#### WHAT TO WORK ON:
Render every line of the items below as a Markdown table with two columns, Row and Line, numbering each row and dropping blank lines.

#### RECORDS FOR THIS TASK:
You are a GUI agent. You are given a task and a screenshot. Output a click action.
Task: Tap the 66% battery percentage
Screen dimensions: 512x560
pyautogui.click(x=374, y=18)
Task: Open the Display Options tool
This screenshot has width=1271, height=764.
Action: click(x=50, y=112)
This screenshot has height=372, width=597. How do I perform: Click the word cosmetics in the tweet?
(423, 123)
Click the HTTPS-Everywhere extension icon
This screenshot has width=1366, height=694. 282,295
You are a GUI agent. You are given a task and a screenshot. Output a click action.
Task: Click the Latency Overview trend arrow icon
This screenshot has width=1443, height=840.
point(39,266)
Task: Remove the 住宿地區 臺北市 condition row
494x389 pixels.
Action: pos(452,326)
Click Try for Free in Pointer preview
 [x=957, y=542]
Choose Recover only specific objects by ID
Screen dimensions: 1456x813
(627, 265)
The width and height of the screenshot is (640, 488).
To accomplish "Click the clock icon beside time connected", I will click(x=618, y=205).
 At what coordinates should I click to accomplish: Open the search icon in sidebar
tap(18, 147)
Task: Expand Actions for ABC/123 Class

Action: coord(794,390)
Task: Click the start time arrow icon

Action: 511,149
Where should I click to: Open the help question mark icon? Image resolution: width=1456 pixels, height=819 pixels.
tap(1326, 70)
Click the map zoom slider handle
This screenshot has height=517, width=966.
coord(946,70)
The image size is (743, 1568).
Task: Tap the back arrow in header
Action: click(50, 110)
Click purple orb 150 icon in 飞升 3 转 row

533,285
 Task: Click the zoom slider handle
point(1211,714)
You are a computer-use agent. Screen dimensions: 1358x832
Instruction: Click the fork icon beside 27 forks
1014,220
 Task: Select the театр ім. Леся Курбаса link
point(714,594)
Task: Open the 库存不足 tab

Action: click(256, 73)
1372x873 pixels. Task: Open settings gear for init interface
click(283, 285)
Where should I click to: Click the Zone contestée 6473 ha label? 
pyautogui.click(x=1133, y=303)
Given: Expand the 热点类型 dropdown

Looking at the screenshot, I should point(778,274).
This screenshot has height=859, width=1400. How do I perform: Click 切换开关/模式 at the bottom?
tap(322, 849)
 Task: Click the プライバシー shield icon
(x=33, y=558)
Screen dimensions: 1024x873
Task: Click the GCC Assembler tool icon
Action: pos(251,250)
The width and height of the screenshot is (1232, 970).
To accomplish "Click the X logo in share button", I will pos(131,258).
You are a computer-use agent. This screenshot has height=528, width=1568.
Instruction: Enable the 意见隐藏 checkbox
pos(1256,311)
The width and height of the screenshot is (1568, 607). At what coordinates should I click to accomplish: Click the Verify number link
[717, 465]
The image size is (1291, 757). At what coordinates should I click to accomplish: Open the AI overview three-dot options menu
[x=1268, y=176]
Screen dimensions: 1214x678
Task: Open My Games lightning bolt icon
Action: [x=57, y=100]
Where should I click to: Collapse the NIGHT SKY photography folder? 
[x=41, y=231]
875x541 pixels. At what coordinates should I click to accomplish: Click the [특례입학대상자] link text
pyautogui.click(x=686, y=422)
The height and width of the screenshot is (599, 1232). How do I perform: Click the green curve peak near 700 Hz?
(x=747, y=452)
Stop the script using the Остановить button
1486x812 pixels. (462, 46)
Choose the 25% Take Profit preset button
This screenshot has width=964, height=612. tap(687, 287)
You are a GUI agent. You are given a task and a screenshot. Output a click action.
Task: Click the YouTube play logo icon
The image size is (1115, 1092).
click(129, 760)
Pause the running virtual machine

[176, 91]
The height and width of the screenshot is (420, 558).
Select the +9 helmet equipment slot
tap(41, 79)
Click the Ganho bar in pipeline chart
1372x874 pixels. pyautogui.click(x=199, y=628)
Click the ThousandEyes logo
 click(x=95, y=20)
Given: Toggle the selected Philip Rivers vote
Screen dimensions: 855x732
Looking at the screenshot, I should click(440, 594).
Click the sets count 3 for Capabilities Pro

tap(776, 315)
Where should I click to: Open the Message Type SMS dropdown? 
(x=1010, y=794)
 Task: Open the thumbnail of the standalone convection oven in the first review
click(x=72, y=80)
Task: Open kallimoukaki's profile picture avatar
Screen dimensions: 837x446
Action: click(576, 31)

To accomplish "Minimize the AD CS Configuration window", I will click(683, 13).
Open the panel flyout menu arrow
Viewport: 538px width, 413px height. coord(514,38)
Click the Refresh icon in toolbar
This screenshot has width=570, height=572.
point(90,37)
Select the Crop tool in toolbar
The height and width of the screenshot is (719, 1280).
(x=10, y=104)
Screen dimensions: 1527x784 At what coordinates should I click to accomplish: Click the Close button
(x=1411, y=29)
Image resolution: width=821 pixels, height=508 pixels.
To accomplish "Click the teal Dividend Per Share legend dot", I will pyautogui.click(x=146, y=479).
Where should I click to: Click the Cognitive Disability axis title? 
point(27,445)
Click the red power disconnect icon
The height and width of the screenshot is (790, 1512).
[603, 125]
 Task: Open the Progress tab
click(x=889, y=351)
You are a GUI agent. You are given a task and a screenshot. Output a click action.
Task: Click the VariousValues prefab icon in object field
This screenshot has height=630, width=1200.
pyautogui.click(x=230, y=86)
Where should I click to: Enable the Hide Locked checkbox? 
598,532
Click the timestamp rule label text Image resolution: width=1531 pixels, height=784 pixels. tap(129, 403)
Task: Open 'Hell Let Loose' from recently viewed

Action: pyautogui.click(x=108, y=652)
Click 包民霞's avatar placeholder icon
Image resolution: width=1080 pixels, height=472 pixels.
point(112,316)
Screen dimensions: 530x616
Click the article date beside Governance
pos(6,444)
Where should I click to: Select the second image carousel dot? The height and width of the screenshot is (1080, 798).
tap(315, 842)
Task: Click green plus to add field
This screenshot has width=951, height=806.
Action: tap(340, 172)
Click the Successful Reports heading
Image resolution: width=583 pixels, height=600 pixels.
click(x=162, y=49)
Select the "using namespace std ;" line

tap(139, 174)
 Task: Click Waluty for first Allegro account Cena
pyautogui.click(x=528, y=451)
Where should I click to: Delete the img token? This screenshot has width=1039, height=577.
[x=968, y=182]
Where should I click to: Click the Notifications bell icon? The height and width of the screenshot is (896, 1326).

#### FINISHED ANSWER:
| Row | Line |
|---|---|
| 1 | You are a GUI agent. You are given a task and a screenshot. Output a click action. |
| 2 | Task: Tap the 66% battery percentage |
| 3 | Screen dimensions: 512x560 |
| 4 | pyautogui.click(x=374, y=18) |
| 5 | Task: Open the Display Options tool |
| 6 | This screenshot has width=1271, height=764. |
| 7 | Action: click(x=50, y=112) |
| 8 | This screenshot has height=372, width=597. How do I perform: Click the word cosmetics in the tweet? |
| 9 | (423, 123) |
| 10 | Click the HTTPS-Everywhere extension icon |
| 11 | This screenshot has width=1366, height=694. 282,295 |
| 12 | You are a GUI agent. You are given a task and a screenshot. Output a click action. |
| 13 | Task: Click the Latency Overview trend arrow icon |
| 14 | This screenshot has width=1443, height=840. |
| 15 | point(39,266) |
| 16 | Task: Remove the 住宿地區 臺北市 condition row |
| 17 | 494x389 pixels. |
| 18 | Action: pos(452,326) |
| 19 | Click Try for Free in Pointer preview |
| 20 |  [x=957, y=542] |
| 21 | Choose Recover only specific objects by ID |
| 22 | Screen dimensions: 1456x813 |
| 23 | (627, 265) |
| 24 | The width and height of the screenshot is (640, 488). |
| 25 | To accomplish "Click the clock icon beside time connected", I will click(x=618, y=205). |
| 26 |  At what coordinates should I click to accomplish: Open the search icon in sidebar |
| 27 | tap(18, 147) |
| 28 | Task: Expand Actions for ABC/123 Class |
| 29 | Action: coord(794,390) |
| 30 | Task: Click the start time arrow icon |
| 31 | Action: 511,149 |
| 32 | Where should I click to: Open the help question mark icon? Image resolution: width=1456 pixels, height=819 pixels. |
| 33 | tap(1326, 70) |
| 34 | Click the map zoom slider handle |
| 35 | This screenshot has height=517, width=966. |
| 36 | coord(946,70) |
| 37 | The image size is (743, 1568). |
| 38 | Task: Tap the back arrow in header |
| 39 | Action: click(50, 110) |
| 40 | Click purple orb 150 icon in 飞升 3 转 row |
| 41 | 533,285 |
| 42 |  Task: Click the zoom slider handle |
| 43 | point(1211,714) |
| 44 | You are a computer-use agent. Screen dimensions: 1358x832 |
| 45 | Instruction: Click the fork icon beside 27 forks |
| 46 | 1014,220 |
| 47 |  Task: Select the театр ім. Леся Курбаса link |
| 48 | point(714,594) |
| 49 | Task: Open the 库存不足 tab |
| 50 | Action: click(256, 73) |
| 51 | 1372x873 pixels. Task: Open settings gear for init interface |
| 52 | click(283, 285) |
| 53 | Where should I click to: Click the Zone contestée 6473 ha label?  |
| 54 | pyautogui.click(x=1133, y=303) |
| 55 | Given: Expand the 热点类型 dropdown |
| 56 | Looking at the screenshot, I should point(778,274). |
| 57 | This screenshot has height=859, width=1400. How do I perform: Click 切换开关/模式 at the bottom? |
| 58 | tap(322, 849) |
| 59 |  Task: Click the プライバシー shield icon |
| 60 | (x=33, y=558) |
| 61 | Screen dimensions: 1024x873 |
| 62 | Task: Click the GCC Assembler tool icon |
| 63 | Action: pos(251,250) |
| 64 | The width and height of the screenshot is (1232, 970). |
| 65 | To accomplish "Click the X logo in share button", I will pos(131,258). |
| 66 | You are a computer-use agent. This screenshot has height=528, width=1568. |
| 67 | Instruction: Enable the 意见隐藏 checkbox |
| 68 | pos(1256,311) |
| 69 | The width and height of the screenshot is (1568, 607). At what coordinates should I click to accomplish: Click the Verify number link |
| 70 | [717, 465] |
| 71 | The image size is (1291, 757). At what coordinates should I click to accomplish: Open the AI overview three-dot options menu |
| 72 | [x=1268, y=176] |
| 73 | Screen dimensions: 1214x678 |
| 74 | Task: Open My Games lightning bolt icon |
| 75 | Action: [x=57, y=100] |
| 76 | Where should I click to: Collapse the NIGHT SKY photography folder?  |
| 77 | [x=41, y=231] |
| 78 | 875x541 pixels. At what coordinates should I click to accomplish: Click the [특례입학대상자] link text |
| 79 | pyautogui.click(x=686, y=422) |
| 80 | The height and width of the screenshot is (599, 1232). How do I perform: Click the green curve peak near 700 Hz? |
| 81 | (x=747, y=452) |
| 82 | Stop the script using the Остановить button |
| 83 | 1486x812 pixels. (462, 46) |
| 84 | Choose the 25% Take Profit preset button |
| 85 | This screenshot has width=964, height=612. tap(687, 287) |
| 86 | You are a GUI agent. You are given a task and a screenshot. Output a click action. |
| 87 | Task: Click the YouTube play logo icon |
| 88 | The image size is (1115, 1092). |
| 89 | click(129, 760) |
| 90 | Pause the running virtual machine |
| 91 | [176, 91] |
| 92 | The height and width of the screenshot is (420, 558). |
| 93 | Select the +9 helmet equipment slot |
| 94 | tap(41, 79) |
| 95 | Click the Ganho bar in pipeline chart |
| 96 | 1372x874 pixels. pyautogui.click(x=199, y=628) |
| 97 | Click the ThousandEyes logo |
| 98 |  click(x=95, y=20) |
| 99 | Given: Toggle the selected Philip Rivers vote |
| 100 | Screen dimensions: 855x732 |
| 101 | Looking at the screenshot, I should click(440, 594). |
| 102 | Click the sets count 3 for Capabilities Pro |
| 103 | tap(776, 315) |
| 104 | Where should I click to: Open the Message Type SMS dropdown?  |
| 105 | (x=1010, y=794) |
| 106 |  Task: Open the thumbnail of the standalone convection oven in the first review |
| 107 | click(x=72, y=80) |
| 108 | Task: Open kallimoukaki's profile picture avatar |
| 109 | Screen dimensions: 837x446 |
| 110 | Action: click(576, 31) |
| 111 | To accomplish "Minimize the AD CS Configuration window", I will click(683, 13). |
| 112 | Open the panel flyout menu arrow |
| 113 | Viewport: 538px width, 413px height. coord(514,38) |
| 114 | Click the Refresh icon in toolbar |
| 115 | This screenshot has width=570, height=572. |
| 116 | point(90,37) |
| 117 | Select the Crop tool in toolbar |
| 118 | The height and width of the screenshot is (719, 1280). |
| 119 | (x=10, y=104) |
| 120 | Screen dimensions: 1527x784 At what coordinates should I click to accomplish: Click the Close button |
| 121 | (x=1411, y=29) |
| 122 | Image resolution: width=821 pixels, height=508 pixels. |
| 123 | To accomplish "Click the teal Dividend Per Share legend dot", I will pyautogui.click(x=146, y=479). |
| 124 | Where should I click to: Click the Cognitive Disability axis title?  |
| 125 | point(27,445) |
| 126 | Click the red power disconnect icon |
| 127 | The height and width of the screenshot is (790, 1512). |
| 128 | [603, 125] |
| 129 |  Task: Open the Progress tab |
| 130 | click(x=889, y=351) |
| 131 | You are a GUI agent. You are given a task and a screenshot. Output a click action. |
| 132 | Task: Click the VariousValues prefab icon in object field |
| 133 | This screenshot has height=630, width=1200. |
| 134 | pyautogui.click(x=230, y=86) |
| 135 | Where should I click to: Enable the Hide Locked checkbox?  |
| 136 | 598,532 |
| 137 | Click the timestamp rule label text Image resolution: width=1531 pixels, height=784 pixels. tap(129, 403) |
| 138 | Task: Open 'Hell Let Loose' from recently viewed |
| 139 | Action: pyautogui.click(x=108, y=652) |
| 140 | Click 包民霞's avatar placeholder icon |
| 141 | Image resolution: width=1080 pixels, height=472 pixels. |
| 142 | point(112,316) |
| 143 | Screen dimensions: 530x616 |
| 144 | Click the article date beside Governance |
| 145 | pos(6,444) |
| 146 | Where should I click to: Select the second image carousel dot? The height and width of the screenshot is (1080, 798). |
| 147 | tap(315, 842) |
| 148 | Task: Click green plus to add field |
| 149 | This screenshot has width=951, height=806. |
| 150 | Action: tap(340, 172) |
| 151 | Click the Successful Reports heading |
| 152 | Image resolution: width=583 pixels, height=600 pixels. |
| 153 | click(x=162, y=49) |
| 154 | Select the "using namespace std ;" line |
| 155 | tap(139, 174) |
| 156 |  Task: Click Waluty for first Allegro account Cena |
| 157 | pyautogui.click(x=528, y=451) |
| 158 | Where should I click to: Delete the img token? This screenshot has width=1039, height=577. |
| 159 | [x=968, y=182] |
| 160 | Where should I click to: Click the Notifications bell icon? The height and width of the screenshot is (896, 1326). |